John Coltrane: Live at Birdland
Album #42 - January 1964
Episode date - September 28, 2016
Back in 1964, jazz music was not on the radar of youth culture. Unless you were born to the Marsalis family in New Orleans, chances are that the only jazz you heard growing up was on Saturday morning cartoons or maybe ‘Ed Sullivan’ or some other variety show.
With the British Invasion in full swing, jazz was rendered moot, even for a large percentage of the older populace. The sudden stylistic change certainly caused a great deal of resentment among the jazz cognoscenti, but what did they expect? The genre had evolved from the ‘40s pop music of swing to the much more elitist ’50s be-bop style, taking it so far away from populist taste that even most adults found it too demanding, and the generation of kids raised on rock and roll had no use for jazz at all. I was one of those ‘British Invasion’ kids, so jazz didn’t seriously enter my consciousness until I was nearly twenty years old.

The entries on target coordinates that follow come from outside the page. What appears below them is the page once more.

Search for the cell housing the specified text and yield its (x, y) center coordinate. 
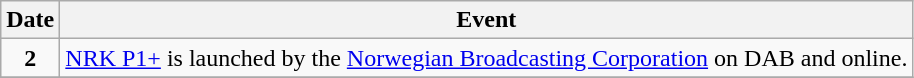
NRK P1+ is launched by the Norwegian Broadcasting Corporation on DAB and online. (486, 58)
2 (30, 58)
Event (486, 20)
Date (30, 20)
Scan for the cell matching the given text and deliver its (X, Y) coordinate at center. 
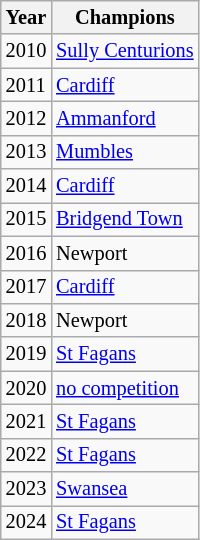
2014 (26, 186)
Champions (124, 17)
2023 (26, 489)
2013 (26, 152)
2018 (26, 320)
2020 (26, 388)
Mumbles (124, 152)
Bridgend Town (124, 219)
Swansea (124, 489)
2019 (26, 354)
2022 (26, 455)
2015 (26, 219)
2012 (26, 118)
2010 (26, 51)
Ammanford (124, 118)
2017 (26, 287)
2016 (26, 253)
2024 (26, 522)
2011 (26, 85)
Year (26, 17)
no competition (124, 388)
2021 (26, 421)
Sully Centurions (124, 51)
Determine the (X, Y) coordinate at the center of the cell enclosing the given text.  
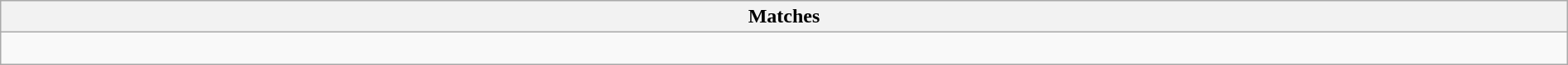
Matches (784, 17)
Find where the given text appears and provide that cell's center as [x, y] coordinate. 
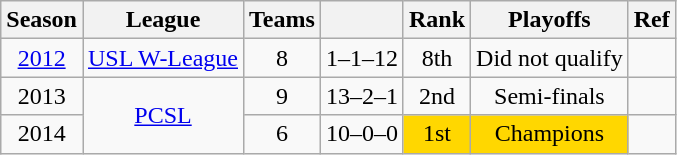
8 [282, 58]
PCSL [162, 115]
1–1–12 [362, 58]
2nd [436, 96]
Champions [550, 134]
League [162, 20]
Season [42, 20]
13–2–1 [362, 96]
1st [436, 134]
Rank [436, 20]
6 [282, 134]
2012 [42, 58]
Playoffs [550, 20]
Semi-finals [550, 96]
9 [282, 96]
Ref [652, 20]
8th [436, 58]
USL W-League [162, 58]
2013 [42, 96]
2014 [42, 134]
10–0–0 [362, 134]
Teams [282, 20]
Did not qualify [550, 58]
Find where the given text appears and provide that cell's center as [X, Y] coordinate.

By then, it seemed obvious that to appear well rounded and intelligent, you needed to have at least a passing knowledge of jazz, so a few friends and I dabbled in albums by the most lauded artists like Miles Davis, Thelonious Monk, Charles Mingus and John Coltrane. Each of these artists had catalogs that were impossibly deep and complex, so we dug through discount bins and hoped to get lucky. Based on critical opinion, the must-have albums by Coltrane were “A Love Supreme” and “Blue Trane,” and if you were especially adventurous, his Atlantic albums “My Favorite Things” and “Giant Steps” (all except “A Love Supreme” were released before 1964). To my young ears, these records sounded like gas music from Jupiter. The music was completely foreign to a generation raised on the Beatles, Bob Dylan and the Monkees, so jazz records sat in my collection like strange anomalies, sometimes played on Sunday morning while reading the New York Times.
It wasn’t until I grew older that this music finally started to penetrate my cranium to the point where it could be understood and genuinely appreciated for its greatness. By then, I also realized that these artists had catalogs that went much, much deeper than the few releases hailed by populist critics. Slowly, I started to dabble with alleged ‘obscurities’, and often found music that was by turns challenging and breathtaking.

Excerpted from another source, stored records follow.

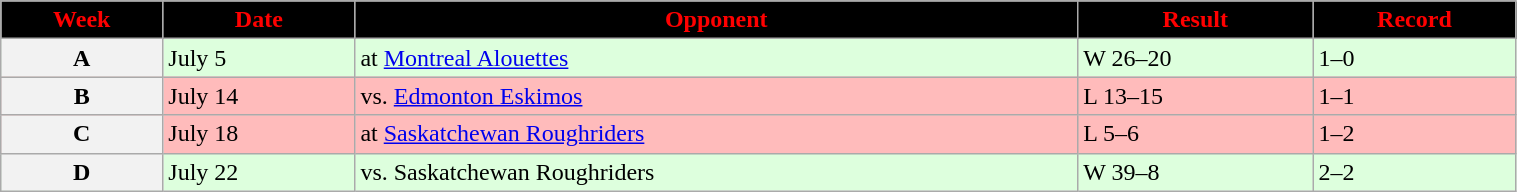
W 39–8 [1196, 172]
Record [1414, 20]
at Montreal Alouettes [716, 58]
D [82, 172]
2–2 [1414, 172]
Week [82, 20]
Result [1196, 20]
vs. Edmonton Eskimos [716, 96]
July 22 [259, 172]
L 13–15 [1196, 96]
B [82, 96]
1–0 [1414, 58]
L 5–6 [1196, 134]
Opponent [716, 20]
July 18 [259, 134]
1–1 [1414, 96]
1–2 [1414, 134]
W 26–20 [1196, 58]
C [82, 134]
vs. Saskatchewan Roughriders [716, 172]
Date [259, 20]
at Saskatchewan Roughriders [716, 134]
A [82, 58]
July 5 [259, 58]
July 14 [259, 96]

Late in my life, much later than I want to admit, I finally listened to Coltrane’s “Live at Birdland.” Until that point, I avoided it, thinking it might have poor sound, like the live Charlie Parker recordings. What a fool I was. The very first time I heard “Live at Birdland” I knew it was special, but even then I couldn’t know that it would eventually become one of my all-time favorite albums. What makes it special to me is that it captures the multi-faceted nature of Coltrane’s greatness, with phenomenal group interplay (“Afro Blue” is jazz quartet perfection), a stunning unaccompanied solo that conveys passion and control simultaneously (his ending coda on “I Want to Talk About You”) and some of the most emotionally vested jazz music I’d ever heard (“Alabama,” an elegy to the four girls who were murdered during a church bombing in September, 1963 can draw tears).
The record never seemed to get its due from critical circles, and even the label, ‘Impulse!’ seemed indifferent, mixing studio tracks in with the live recordings, and leaving poor edits on some tracks. It’s enough to give the impression that this is just some slipshod release that was never given much thought by the artist, but the music speaks volumes beyond these superficial gaffes. If, like I once was, you are a novice trying to find a gateway to great jazz, I can hardly think of a better selection than Coltrane’s “Live at Birdland.”